» DONNÉES AFFICHÉES

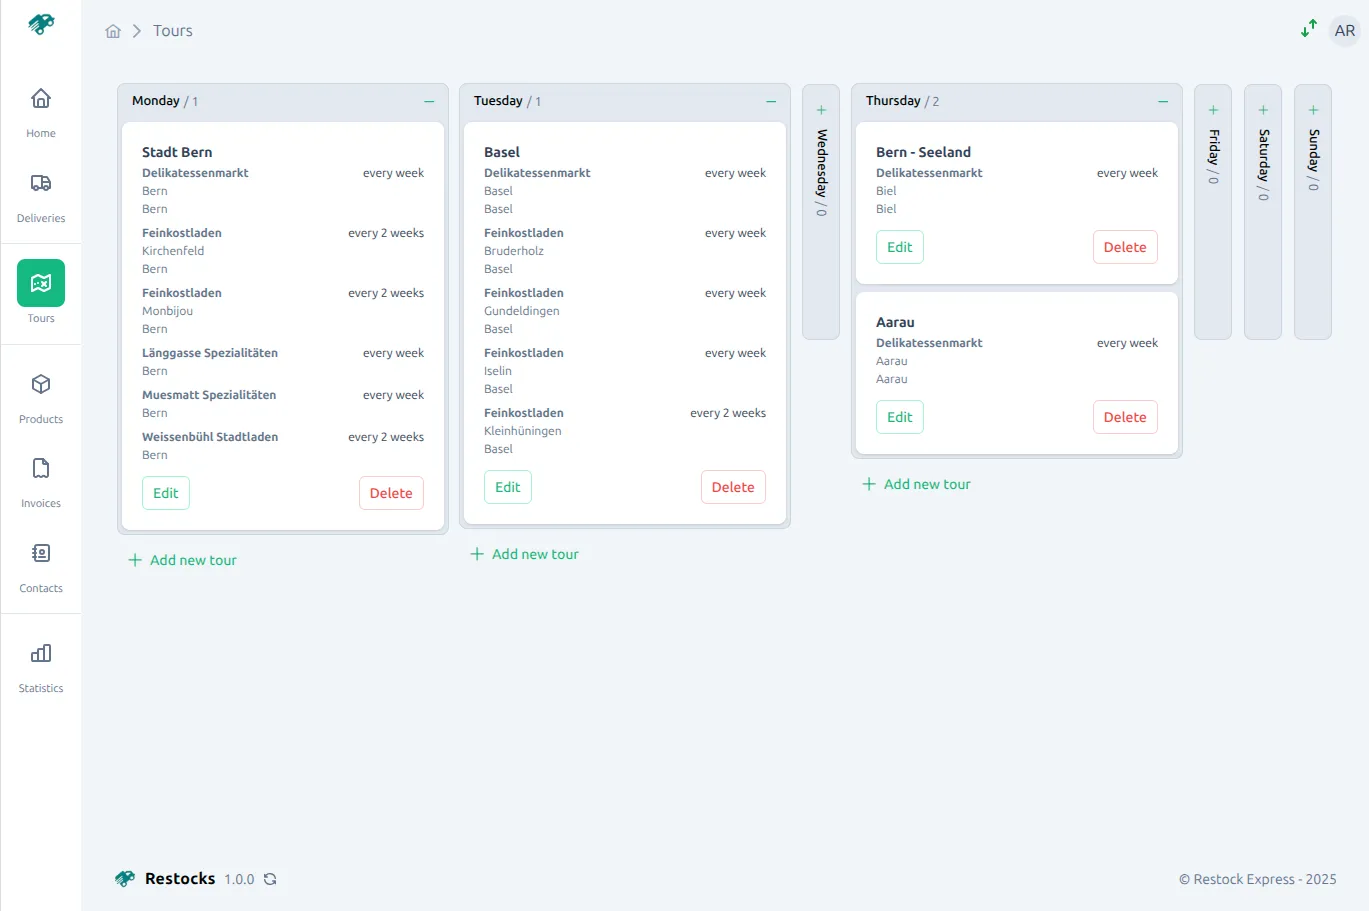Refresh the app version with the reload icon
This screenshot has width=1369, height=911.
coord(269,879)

...

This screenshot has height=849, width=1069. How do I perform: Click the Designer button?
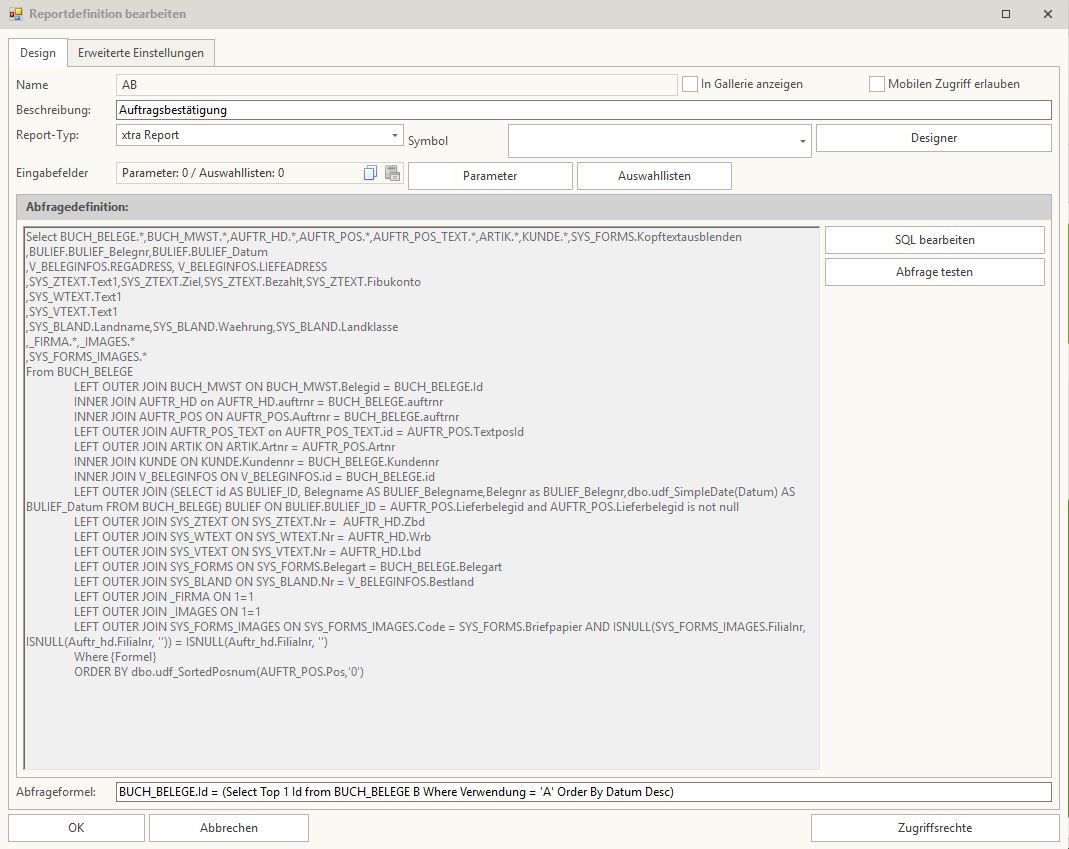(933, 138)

» CONSIGNE ÉCRITE
Réécrivez les lignes situées entre celle qui contient « Refresh the app version with the reload icon » et celle qui contient « coord(269,879) », incluses, en substituant « refresh button » à « reload icon » et sans rien changer d'autre. Omettez les images dans votre réponse.

» SOLUTION PROPOSÉE
Refresh the app version with the refresh button
This screenshot has width=1369, height=911.
coord(269,879)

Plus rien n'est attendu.